How Is This My Life?
Photo: When things were as I thought they should be.
Yesterday, I said it again: This is not how I pictured my life. It’s a phrase I have uttered far too many times over the past several years. I’m not the type of girl that overly fantasized about how my life would look when I grew up. I didn’t cut photos from magazines of my dream wedding. I didn’t see 2.5 children, one of them definitely a girl, living in a large house with a picket fence. I didn’t picture what my husband would look like or what career he would have or whether we would have a dog or a cat.
I had some assumptions. I assumed I would be married. Forever. I assumed I would have children, and yes, even assumed at least one would be a girl. I assumed I would have a short career and then transition to being a stay-at-home mom with a healthy volunteer resume to boot. I assumed I would be happy. My husband would be happy. My children would be happy. And all of us would be healthy.
In my mind’s eye, my life would look like this: my husband and I would drive together to our son’s soccer game. We’d cheer for our son together. We would take him and his three brothers out to eat after his game.Together. In one car. I’d ask my husband about his day and he would ask about mine. We would celebrate our son’s victory as he would tell us both - at the same time - about the kid who kept trash talking him on the field. We’d smile at one another and everyone would be content. It’s not too much to ask. It’s not a wild daydream. Families live like this everyday. Mine was supossed to.
Reality, however, does not mimic that picture. Last year, while sitting at my youngest son’s soccer game, my boyfriend and I took our seats on the far end of the bleachers. Soon, my ex-husband rolled up in his wheelchair and stopped next to us. A few minutes later, I heard a familiar voice and glanced back to see me ex-boyfriend sitting behind us. I laughed at it then, mainly out of awkward discomfort. I laugh at it now because it makes for a ridiculous story and I love ridiculous stories... even if I do sound a bit like a floozy.

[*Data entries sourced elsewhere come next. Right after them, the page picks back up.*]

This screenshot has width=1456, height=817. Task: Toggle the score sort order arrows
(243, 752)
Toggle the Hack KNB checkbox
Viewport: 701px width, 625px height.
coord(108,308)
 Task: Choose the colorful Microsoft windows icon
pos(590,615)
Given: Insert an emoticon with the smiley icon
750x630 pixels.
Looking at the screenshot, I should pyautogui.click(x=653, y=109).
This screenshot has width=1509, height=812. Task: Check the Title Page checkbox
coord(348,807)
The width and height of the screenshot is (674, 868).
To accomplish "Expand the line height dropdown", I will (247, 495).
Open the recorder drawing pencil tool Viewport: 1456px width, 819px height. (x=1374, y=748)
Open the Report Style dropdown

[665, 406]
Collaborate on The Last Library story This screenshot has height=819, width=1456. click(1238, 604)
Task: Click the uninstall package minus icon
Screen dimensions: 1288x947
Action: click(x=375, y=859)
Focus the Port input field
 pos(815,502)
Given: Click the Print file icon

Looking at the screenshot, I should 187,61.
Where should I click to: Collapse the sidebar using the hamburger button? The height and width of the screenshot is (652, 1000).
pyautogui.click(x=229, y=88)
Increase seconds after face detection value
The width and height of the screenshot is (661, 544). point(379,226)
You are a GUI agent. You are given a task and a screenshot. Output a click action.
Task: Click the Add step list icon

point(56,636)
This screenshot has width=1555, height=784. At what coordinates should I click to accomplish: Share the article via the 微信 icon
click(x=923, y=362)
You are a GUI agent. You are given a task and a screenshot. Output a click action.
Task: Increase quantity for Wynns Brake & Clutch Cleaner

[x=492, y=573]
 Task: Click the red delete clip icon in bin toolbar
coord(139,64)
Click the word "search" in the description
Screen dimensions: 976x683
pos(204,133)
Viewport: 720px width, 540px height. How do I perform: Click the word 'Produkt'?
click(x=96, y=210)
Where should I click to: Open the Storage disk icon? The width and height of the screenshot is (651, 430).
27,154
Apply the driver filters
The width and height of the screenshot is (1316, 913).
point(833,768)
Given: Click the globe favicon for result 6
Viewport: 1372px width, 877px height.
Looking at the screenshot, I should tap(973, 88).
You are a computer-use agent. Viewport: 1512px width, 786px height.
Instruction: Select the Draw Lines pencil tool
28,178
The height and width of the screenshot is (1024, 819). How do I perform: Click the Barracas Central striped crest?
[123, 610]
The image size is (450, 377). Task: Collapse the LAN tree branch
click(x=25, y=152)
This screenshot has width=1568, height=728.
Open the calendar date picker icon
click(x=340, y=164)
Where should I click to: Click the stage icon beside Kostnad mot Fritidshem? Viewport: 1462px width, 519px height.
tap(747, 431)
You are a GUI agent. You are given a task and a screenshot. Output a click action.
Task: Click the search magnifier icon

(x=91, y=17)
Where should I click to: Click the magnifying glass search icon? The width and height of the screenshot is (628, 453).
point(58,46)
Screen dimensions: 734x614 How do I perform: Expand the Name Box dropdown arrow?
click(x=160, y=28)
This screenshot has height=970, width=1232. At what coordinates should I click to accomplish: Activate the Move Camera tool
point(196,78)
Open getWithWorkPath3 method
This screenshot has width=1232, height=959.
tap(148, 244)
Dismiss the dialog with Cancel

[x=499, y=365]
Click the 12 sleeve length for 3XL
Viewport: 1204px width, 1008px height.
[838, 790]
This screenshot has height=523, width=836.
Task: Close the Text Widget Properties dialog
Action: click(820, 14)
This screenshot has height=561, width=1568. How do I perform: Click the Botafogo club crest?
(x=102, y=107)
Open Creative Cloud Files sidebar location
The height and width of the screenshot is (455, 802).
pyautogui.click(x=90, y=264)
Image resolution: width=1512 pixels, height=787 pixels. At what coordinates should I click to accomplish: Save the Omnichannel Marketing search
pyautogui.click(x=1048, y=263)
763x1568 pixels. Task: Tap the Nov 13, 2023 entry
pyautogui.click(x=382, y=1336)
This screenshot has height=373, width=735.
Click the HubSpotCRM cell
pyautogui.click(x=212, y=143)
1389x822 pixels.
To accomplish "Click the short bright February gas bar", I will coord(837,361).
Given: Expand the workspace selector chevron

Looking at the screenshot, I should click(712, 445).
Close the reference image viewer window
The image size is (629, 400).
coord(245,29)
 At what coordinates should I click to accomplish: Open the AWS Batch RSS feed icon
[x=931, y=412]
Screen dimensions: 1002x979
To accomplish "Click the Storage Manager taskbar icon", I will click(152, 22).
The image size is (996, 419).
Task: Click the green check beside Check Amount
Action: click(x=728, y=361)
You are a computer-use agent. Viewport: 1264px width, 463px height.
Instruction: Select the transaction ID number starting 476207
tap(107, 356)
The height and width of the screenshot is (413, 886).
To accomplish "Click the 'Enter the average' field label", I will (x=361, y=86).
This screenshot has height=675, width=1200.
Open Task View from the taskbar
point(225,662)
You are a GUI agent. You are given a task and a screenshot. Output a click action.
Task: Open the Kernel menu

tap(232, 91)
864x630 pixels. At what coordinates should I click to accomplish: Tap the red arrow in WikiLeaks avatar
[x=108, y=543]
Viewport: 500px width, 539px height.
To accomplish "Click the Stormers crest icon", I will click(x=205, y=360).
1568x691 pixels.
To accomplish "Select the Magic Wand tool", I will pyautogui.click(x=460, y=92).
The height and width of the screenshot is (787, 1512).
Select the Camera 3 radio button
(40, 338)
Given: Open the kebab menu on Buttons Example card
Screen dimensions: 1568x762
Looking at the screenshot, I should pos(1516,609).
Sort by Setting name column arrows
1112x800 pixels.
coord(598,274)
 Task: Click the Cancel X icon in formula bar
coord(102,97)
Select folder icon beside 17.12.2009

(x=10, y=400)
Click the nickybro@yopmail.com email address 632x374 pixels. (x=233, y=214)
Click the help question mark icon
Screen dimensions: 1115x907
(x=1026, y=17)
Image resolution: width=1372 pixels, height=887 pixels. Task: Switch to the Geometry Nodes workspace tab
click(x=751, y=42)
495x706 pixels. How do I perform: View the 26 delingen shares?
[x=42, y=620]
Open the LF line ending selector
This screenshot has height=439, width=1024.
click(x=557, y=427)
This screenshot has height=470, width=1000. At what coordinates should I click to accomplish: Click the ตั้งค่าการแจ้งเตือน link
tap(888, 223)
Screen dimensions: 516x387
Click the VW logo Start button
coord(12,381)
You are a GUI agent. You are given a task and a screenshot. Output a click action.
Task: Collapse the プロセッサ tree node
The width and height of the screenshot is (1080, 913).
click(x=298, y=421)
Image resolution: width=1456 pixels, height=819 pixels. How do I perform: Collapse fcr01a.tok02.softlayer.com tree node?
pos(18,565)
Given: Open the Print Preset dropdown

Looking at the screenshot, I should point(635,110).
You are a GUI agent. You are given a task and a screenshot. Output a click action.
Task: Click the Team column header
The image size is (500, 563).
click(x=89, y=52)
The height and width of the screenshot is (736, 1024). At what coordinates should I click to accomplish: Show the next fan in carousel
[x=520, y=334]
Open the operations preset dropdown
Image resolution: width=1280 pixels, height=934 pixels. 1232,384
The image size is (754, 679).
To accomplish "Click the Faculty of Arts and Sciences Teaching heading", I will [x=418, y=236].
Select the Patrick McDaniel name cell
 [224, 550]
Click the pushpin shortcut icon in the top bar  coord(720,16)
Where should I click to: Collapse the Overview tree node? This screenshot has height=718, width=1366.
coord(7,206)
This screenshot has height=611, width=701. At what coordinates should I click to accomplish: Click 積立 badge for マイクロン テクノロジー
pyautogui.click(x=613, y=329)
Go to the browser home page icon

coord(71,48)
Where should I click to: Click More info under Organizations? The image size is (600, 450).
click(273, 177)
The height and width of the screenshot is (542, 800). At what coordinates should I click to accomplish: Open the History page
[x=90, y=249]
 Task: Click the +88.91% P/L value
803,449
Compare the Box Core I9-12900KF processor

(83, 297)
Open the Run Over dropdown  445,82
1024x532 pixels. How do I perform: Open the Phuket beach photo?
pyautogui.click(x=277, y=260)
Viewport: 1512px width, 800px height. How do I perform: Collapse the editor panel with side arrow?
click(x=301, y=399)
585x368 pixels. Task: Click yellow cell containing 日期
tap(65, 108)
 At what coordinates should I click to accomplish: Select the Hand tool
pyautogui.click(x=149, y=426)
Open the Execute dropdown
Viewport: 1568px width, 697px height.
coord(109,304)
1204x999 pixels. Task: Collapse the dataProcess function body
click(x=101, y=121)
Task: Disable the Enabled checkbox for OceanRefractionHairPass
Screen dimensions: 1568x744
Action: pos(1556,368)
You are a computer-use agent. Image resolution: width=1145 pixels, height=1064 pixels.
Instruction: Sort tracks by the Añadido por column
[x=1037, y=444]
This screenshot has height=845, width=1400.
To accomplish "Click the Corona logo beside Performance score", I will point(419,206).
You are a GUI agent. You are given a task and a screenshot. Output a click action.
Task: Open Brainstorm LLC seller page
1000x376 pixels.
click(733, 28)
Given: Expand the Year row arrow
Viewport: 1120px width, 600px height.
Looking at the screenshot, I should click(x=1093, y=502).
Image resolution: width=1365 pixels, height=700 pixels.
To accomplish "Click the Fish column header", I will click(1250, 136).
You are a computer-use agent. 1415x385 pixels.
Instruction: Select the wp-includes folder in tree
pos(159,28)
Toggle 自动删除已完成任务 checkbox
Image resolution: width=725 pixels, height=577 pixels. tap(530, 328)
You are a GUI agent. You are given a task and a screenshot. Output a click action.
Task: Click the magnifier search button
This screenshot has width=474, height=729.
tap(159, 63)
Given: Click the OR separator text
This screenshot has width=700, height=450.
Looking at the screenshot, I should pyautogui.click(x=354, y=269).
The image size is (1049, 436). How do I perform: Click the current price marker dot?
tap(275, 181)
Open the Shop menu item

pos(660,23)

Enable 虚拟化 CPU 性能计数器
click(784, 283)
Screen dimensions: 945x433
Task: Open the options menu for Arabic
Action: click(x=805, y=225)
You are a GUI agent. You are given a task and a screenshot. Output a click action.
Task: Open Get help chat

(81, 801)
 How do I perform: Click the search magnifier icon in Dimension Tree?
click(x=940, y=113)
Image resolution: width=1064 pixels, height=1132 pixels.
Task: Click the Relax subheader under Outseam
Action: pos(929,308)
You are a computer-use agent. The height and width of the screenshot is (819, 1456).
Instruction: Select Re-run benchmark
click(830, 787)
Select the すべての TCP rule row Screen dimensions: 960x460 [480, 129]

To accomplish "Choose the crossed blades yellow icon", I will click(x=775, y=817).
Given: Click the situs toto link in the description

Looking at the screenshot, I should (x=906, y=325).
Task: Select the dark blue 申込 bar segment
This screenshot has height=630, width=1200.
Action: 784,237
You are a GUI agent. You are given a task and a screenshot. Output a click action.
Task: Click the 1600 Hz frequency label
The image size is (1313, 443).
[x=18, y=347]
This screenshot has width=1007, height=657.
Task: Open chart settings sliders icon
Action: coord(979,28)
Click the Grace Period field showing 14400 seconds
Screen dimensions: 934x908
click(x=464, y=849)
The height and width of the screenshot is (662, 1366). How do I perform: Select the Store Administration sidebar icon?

I’ve written about this notion of life not turning out the way it was supposed to: https://lynnhouse.wordpress.com/2016/11/24/a-real-life-thanksgiving/ and I know I am not alone. So often I hear some variation of this phrase uttered from friends who are going through a divorce or the death of a loved one or some other traumatic incident. “How is this my life?” they ask.
This is exactly what I said to my friends yesterday as we sat by the pool catching up on each others’ lives. I told them about my son’s 20th birthday and how my ex-husband joined us for dinner. This is a rare event as he spends most days comletely bedridden from a rapidly progressive stage of multiple sclerosis. As we sat at a local restaurant, it all seemed so normal as the banter from our boys bounced back and forth across the table. When our food arrived, things ceased normalcy. As he looked at his salmon and quinoa, my ex-husband asked one of the boys to feed him as he is incapable of moving his hands to his mouth. It seemed silly for my son to get up from across the table to feed him, so I offered to do it instead as I was seated next to him. Our four boys carried on eating and talking and laughing as I fed their father.
I told my friends that I can’t quite put words to the feelings I had around this situation. I don’t talk about the pain of our divorce much any more. Partly because it’s been eight years since he moved out, and partly because I don’t know how to share my truth about it without getting in to details that are not mine to share. Needless to say, divorce incites the kind of pain that causes your heart to PHYSICALLY HURT. The kind of pain that you hope no other loved one will ever have to experience because you don’t know how you possibly went through the deepest of pain without actually dying. But in some mysterious way, the pain ends up settling and you go about doing things you never thought you would do. Like feeding your ex-hiusband his dinner at your son’s 20th birthday party. You do it not to be a martyr and for others to recognize what a big person you are. (The irony of sharing it here is not lost on me, but getting kudos is not my intention.) You do it because you find a way to love again. Despite all of the pain or anger or sadness, you love again because love is freedom and the alternative is too dark a place to stay.
I wish I had a way to speed along the heartache for those of you who find yourselves asking how your life turned out this way. I know that the garment of grief is heavy; my hope is that you will not stay under its weight for long. I hope that ultimately you will understand that love provides the strength you need to shed the burden you carry. Real, honest love, that is. It cannot be manufactured. It cannot be hurried. But it can be cultivated. So when you fall into some weird scenario like feeding your ex-husband you can practice choosing love. You can do the thing you never thought you would do, the thing you never pictured when you assumed life would deal you a different hand. And in time, my friend, I think you will see that it is love that allows you to move through these questions and realize that althougth things look different, you are still okay.